<<<<

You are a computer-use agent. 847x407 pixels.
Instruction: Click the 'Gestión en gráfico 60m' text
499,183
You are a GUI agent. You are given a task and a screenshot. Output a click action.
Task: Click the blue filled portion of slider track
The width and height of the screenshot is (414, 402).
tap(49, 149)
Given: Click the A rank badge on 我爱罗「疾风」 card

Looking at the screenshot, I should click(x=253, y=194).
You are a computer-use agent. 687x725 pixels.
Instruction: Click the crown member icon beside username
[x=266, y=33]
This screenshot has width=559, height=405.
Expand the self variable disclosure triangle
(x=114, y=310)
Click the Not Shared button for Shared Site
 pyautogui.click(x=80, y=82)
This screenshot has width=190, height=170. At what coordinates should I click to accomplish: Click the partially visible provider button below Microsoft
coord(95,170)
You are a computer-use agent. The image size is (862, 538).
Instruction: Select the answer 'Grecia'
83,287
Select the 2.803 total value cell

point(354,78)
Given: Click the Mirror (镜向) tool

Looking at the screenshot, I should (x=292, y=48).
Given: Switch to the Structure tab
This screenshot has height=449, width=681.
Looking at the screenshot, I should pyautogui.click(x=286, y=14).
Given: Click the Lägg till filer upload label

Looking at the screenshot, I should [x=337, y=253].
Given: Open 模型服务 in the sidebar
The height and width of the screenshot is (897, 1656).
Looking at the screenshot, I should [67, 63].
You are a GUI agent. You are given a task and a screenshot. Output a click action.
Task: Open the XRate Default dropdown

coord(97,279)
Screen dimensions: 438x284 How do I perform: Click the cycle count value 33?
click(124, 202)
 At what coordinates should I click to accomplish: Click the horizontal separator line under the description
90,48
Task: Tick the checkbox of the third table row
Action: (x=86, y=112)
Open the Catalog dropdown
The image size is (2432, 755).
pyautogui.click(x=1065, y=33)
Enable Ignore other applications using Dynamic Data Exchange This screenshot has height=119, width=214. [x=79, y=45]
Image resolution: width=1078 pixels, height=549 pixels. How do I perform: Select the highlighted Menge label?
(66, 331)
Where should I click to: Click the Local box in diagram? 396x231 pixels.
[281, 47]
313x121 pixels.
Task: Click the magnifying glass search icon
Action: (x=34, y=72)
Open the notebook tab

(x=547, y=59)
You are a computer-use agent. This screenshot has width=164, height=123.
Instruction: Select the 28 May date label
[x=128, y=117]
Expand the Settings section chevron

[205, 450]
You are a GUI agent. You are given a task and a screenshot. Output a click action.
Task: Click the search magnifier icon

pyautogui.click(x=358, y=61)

>>>>

Exercise aim: Down to the last line, retype the entries above exactly.

Exercise output:
You are a computer-use agent. 847x407 pixels.
Instruction: Click the 'Gestión en gráfico 60m' text
499,183
You are a GUI agent. You are given a task and a screenshot. Output a click action.
Task: Click the blue filled portion of slider track
The width and height of the screenshot is (414, 402).
tap(49, 149)
Given: Click the A rank badge on 我爱罗「疾风」 card

Looking at the screenshot, I should click(x=253, y=194).
You are a computer-use agent. 687x725 pixels.
Instruction: Click the crown member icon beside username
[x=266, y=33]
This screenshot has width=559, height=405.
Expand the self variable disclosure triangle
(x=114, y=310)
Click the Not Shared button for Shared Site
 pyautogui.click(x=80, y=82)
This screenshot has width=190, height=170. At what coordinates should I click to accomplish: Click the partially visible provider button below Microsoft
coord(95,170)
You are a computer-use agent. The image size is (862, 538).
Instruction: Select the answer 'Grecia'
83,287
Select the 2.803 total value cell

point(354,78)
Given: Click the Mirror (镜向) tool

Looking at the screenshot, I should (x=292, y=48).
Given: Switch to the Structure tab
This screenshot has height=449, width=681.
Looking at the screenshot, I should pyautogui.click(x=286, y=14).
Given: Click the Lägg till filer upload label

Looking at the screenshot, I should [x=337, y=253].
Given: Open 模型服务 in the sidebar
The height and width of the screenshot is (897, 1656).
Looking at the screenshot, I should [67, 63].
You are a GUI agent. You are given a task and a screenshot. Output a click action.
Task: Open the XRate Default dropdown

coord(97,279)
Screen dimensions: 438x284 How do I perform: Click the cycle count value 33?
click(124, 202)
 At what coordinates should I click to accomplish: Click the horizontal separator line under the description
90,48
Task: Tick the checkbox of the third table row
Action: (x=86, y=112)
Open the Catalog dropdown
The image size is (2432, 755).
pyautogui.click(x=1065, y=33)
Enable Ignore other applications using Dynamic Data Exchange This screenshot has height=119, width=214. [x=79, y=45]
Image resolution: width=1078 pixels, height=549 pixels. How do I perform: Select the highlighted Menge label?
(66, 331)
Where should I click to: Click the Local box in diagram? 396x231 pixels.
[281, 47]
313x121 pixels.
Task: Click the magnifying glass search icon
Action: (x=34, y=72)
Open the notebook tab

(x=547, y=59)
You are a computer-use agent. This screenshot has width=164, height=123.
Instruction: Select the 28 May date label
[x=128, y=117]
Expand the Settings section chevron

[205, 450]
You are a GUI agent. You are given a task and a screenshot. Output a click action.
Task: Click the search magnifier icon

pyautogui.click(x=358, y=61)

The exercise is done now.